According to the official Keccak data, the second preimage resistance of SHAKE256 is given as min(d, 256), where d is the output length. Based on the definition of second preimage resistance, consider the following cases:
Given an input m₁ that produces a 255-bit output out₁, finding another input m₂ (with m₂ ≠ m₁) such that SHAKE256(m₂) = out₁ requires, on average, 2²⁵⁵ attempts (since the security level is 2²⁵⁵).
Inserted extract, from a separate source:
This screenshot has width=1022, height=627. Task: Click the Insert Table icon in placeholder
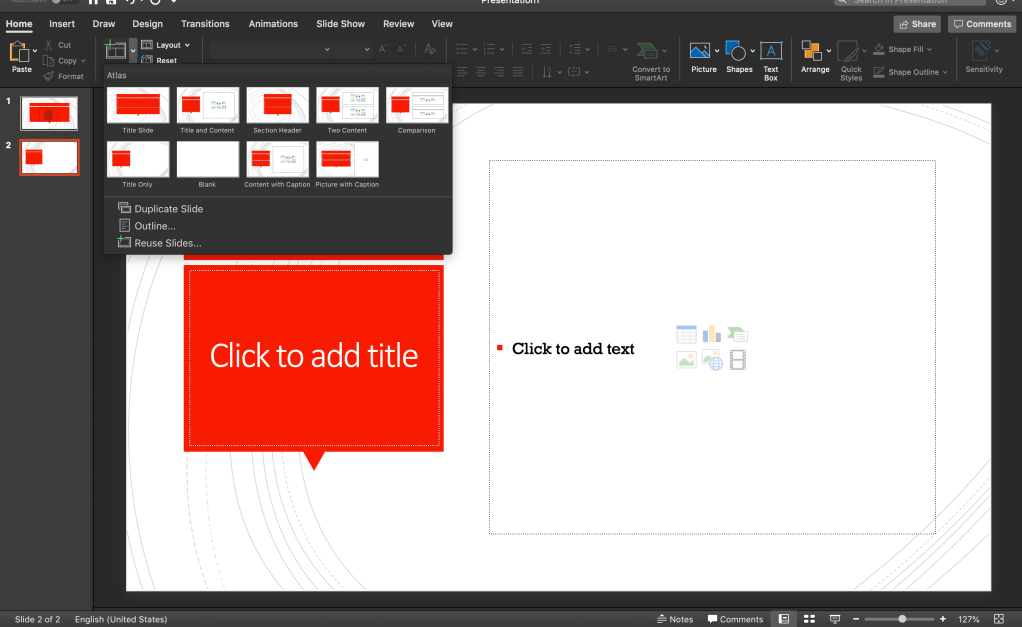686,334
Given an input m₁ that produces a 256-bit output out₁, finding another input m₂ (with m₂ ≠ m₁) such that SHAKE256(m₂) = out₁ requires, on average, 2²⁵⁶ attempts (since the security level is 2²⁵⁶).
Now, suppose we have an input m₁ that produces a 257-bit output, out₁₍₂₅₇₎. If we truncate out₁₍₂₅₇₎ to its first 256 bits (call this output₁₍₂₅₆₎) and then try to find another input m₂ (with m₂ ≠ m₁) such that SHAKE256(m₂) produces a 257-bit output out₂₍₂₅₇₎ whose first 256 bits (output₂₍₂₅₆₎) equal output₁₍₂₅₆₎, the security level remains 2²⁵⁶—so on average, it should take 2²⁵⁶ attempts. The question then is: In this case, must out₁₍₂₅₇₎ equal out₂₍₂₅₇₎? In other words, do the two 257-bit outputs necessarily have the same final (257th) bit? If not, would the probability of the final bits matching be 1/2? And if it is 1/2, then one might argue that, given an input m₁ that produces a 257-bit output, finding a second preimage m₂ (with m₂ ≠ m₁) such that SHAKE256(m₂) equals m₁’s 257-bit output would require, on average, 2²⁵⁶ × 2 = 2²⁵⁷ attempts—contradicting the official Keccak data.
Based on the reasoning in point 3, it appears that as long as the first 256 bits of the SHAKE256 output are identical, the remaining bits must also be identical.
Is this reasoning correct? If not, what is the error in this derivation?